Pros And Cons Of Drip Investing
When you want to fill a bucket of water, you put it under the faucet to watch the water rush out and crash into the container. However, if you do not have much water, you still put it under the faucet because a full bucket is a full bucket regardless of the speed it takes to reach that goal. That is how drip stock investing works. It’s the method of investing where you send small amounts of money into a pool that allows you to buy small fractions of shares you could not afford in full. With time your ownership stake increases.
Drip investing requires additional fees from regular investments. Transparency is also an issue. You are never issued share certificates for your .5 share of GE stock. You can only own these stocks in full or not. Instead your money goes to a holding company that acts as a proxy. The other share will pile up your money and share your the profits from the gains of the original share. Eventually when you have enough money you purchase the actual share.

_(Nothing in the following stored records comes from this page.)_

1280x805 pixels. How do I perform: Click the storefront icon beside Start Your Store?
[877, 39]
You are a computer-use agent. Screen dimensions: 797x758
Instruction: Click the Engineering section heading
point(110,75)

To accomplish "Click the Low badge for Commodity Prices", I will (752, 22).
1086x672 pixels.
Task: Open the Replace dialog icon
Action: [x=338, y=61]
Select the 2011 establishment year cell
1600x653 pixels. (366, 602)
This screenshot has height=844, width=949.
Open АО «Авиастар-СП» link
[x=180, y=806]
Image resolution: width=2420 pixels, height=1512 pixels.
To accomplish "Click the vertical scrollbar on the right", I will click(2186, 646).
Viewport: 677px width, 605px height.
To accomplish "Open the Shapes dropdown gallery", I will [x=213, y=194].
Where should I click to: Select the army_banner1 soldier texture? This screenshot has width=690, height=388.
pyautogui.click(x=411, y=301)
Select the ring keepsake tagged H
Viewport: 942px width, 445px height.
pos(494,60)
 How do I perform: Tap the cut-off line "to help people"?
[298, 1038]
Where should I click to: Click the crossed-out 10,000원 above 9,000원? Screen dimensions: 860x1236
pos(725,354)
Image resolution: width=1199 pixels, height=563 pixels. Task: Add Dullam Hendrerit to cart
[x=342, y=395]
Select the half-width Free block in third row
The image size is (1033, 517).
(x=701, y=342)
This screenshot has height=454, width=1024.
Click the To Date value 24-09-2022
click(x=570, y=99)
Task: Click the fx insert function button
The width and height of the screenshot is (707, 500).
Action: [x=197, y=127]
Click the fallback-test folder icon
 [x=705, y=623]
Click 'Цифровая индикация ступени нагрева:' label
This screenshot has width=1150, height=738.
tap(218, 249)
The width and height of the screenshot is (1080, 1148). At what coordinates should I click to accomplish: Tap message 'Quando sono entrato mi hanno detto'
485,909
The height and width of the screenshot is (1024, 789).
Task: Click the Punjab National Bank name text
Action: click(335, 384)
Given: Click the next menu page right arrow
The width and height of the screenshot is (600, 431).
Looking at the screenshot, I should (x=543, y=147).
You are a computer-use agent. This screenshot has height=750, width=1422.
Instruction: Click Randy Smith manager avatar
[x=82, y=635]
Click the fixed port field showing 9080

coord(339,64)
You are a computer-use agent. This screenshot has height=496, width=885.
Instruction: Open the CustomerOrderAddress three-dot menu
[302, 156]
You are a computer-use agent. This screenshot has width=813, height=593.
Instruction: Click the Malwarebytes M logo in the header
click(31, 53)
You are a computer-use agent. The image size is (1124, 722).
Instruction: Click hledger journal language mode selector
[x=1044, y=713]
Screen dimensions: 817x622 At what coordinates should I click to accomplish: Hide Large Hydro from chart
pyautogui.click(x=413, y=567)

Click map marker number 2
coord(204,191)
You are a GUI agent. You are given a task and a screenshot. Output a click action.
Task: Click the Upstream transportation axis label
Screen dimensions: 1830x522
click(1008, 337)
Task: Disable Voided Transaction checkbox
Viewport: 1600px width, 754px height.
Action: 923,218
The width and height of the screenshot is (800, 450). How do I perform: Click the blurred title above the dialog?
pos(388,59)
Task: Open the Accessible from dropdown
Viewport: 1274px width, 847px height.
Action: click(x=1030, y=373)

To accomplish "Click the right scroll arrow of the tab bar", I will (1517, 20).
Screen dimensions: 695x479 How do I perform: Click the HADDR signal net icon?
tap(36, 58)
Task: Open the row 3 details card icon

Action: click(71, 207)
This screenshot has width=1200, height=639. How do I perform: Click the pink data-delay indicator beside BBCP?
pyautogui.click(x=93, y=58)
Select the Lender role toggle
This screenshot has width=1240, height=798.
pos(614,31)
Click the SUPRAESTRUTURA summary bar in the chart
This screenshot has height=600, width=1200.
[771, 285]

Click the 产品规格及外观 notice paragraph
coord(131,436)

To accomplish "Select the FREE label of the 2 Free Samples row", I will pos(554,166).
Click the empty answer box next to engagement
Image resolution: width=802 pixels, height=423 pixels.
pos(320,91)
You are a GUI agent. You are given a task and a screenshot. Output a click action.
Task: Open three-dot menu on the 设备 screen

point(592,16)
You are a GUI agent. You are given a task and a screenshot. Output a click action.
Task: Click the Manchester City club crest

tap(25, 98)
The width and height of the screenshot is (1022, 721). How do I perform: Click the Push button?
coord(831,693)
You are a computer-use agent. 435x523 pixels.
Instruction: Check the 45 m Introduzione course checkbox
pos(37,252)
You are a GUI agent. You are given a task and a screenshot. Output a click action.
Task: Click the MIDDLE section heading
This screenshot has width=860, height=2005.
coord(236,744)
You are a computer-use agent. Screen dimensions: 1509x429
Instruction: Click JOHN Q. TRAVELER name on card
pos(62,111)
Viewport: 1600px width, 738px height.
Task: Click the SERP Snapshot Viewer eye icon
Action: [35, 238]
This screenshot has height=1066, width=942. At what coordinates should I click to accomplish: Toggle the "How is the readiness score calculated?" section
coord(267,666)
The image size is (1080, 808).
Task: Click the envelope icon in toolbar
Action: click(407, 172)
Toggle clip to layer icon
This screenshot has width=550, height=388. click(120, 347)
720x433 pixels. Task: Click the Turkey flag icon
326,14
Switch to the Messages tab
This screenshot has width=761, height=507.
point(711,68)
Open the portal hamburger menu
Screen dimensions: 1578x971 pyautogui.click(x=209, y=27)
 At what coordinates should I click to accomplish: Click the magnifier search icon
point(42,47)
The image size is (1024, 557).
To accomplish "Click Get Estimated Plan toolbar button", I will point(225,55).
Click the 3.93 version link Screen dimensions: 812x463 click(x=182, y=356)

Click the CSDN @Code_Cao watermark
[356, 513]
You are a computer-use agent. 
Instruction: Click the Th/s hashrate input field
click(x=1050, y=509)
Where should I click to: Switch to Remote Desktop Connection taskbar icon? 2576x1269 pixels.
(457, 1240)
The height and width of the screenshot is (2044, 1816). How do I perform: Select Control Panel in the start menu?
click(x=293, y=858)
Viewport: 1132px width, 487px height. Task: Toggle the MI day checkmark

Now, the criticism of drip investing are the fees. The brokerage firm will charge you money to setup this account or an annual fee or a percentage of the profits that you might gain. It is like financing your own profits. And when you lose money – well – no one shares in your loss. There are advantages and disadvantages to the process and no one tries to hide that from you. However, some people think drip investing is right for them but in fact they may be better off simply saving their money until they can buy a full share. Or better yet, put that money towards a mutual fund. If you’re a beginning investor, it might be easier to stick to the basics, but for more experienced traders, drip investments can be a tool worth consideration.